As you read these words, it is likely that the Jewish observance of Yom Kippur will be fast (pun intended) under way. This year Yom Kippur begins on October 3rd and ends at nightfall on the following day. It is a solemn observance known as the “Day of Atonement.” It is a time for reflecting on one’s mistakes and sins and seeking reconciliation with other humans and with God. In addition to prayers, many Jews observe the holiday by volunteering somewhere as part of their atonement. There is a 25 hour fast and services are typically held throughout the day. Yom Kippur is a time of introspection and reflection, as Jews evaluate their behavior in the last year and their relationships going forward.
In a way, it’s a spiritual reset button- but a button whose pressing relies upon serious spiritual work.
Yom Kippur is not a unique religious holiday. Most religious traditions have some practice of turning inward, reflecting and being accountable for our actions. Some call it repentance, other traditions favor reconciliation.
When I was growing up my reference point was confession. Since my family was not solely Catholic nor practicing their faith and yet I was, confession was a bit of an illusion to me. I understood you went into a wooden framed box with a bench, shared what you had done wrong, said a few Hail Marys and it was all over. Bada bing, bada boom! You were forgiven!
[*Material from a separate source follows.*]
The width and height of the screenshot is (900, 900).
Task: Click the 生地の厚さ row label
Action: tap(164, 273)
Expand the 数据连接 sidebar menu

It wasn’t until years later when talking with a Catholic sister who became a good friend that I understood the deeper meaning of confession. “How come you need a priest to get forgiveness from God?”
She looked bemused.
“I’ve never thought the priest to be God, only to represent the God within us all. The priest is there because forgiveness always requires another person. We all need help hitting the reset button.”
Unitarian Universalists don’t have a ritual of forgiveness but perhaps we ought to have one- a spiritual reset button. It is no coincidence that Yom Kippur falls at the same time that the New Year is beginning in Judaism. And It is no coincidence that this ritual is deeply communal.
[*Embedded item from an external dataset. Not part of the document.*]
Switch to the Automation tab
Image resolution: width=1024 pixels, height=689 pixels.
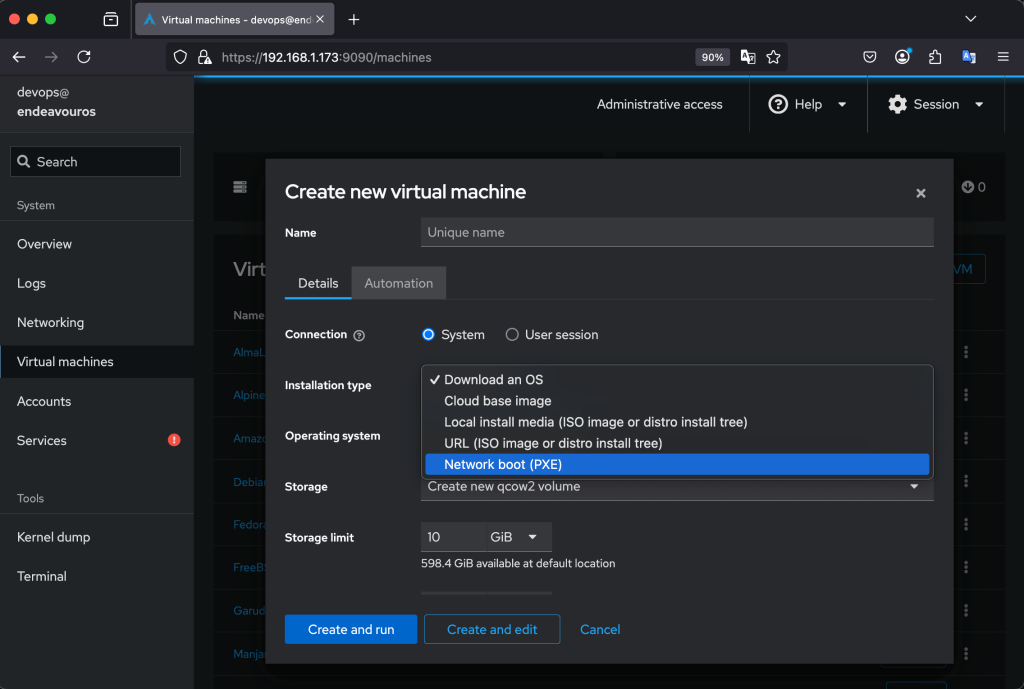[x=398, y=283]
As Unitarian Universalists, we don’t believe people are inherently sinful or in constant need of forgiveness, but we do believe that we are all in need of love and connection- a spiritual reset button.
And so with the focus of forgiveness this month we ask, where in your life do you need to hit the reset button? And what’s more, how can we at Piedmont UU Church help you?
We are here for the journey, together.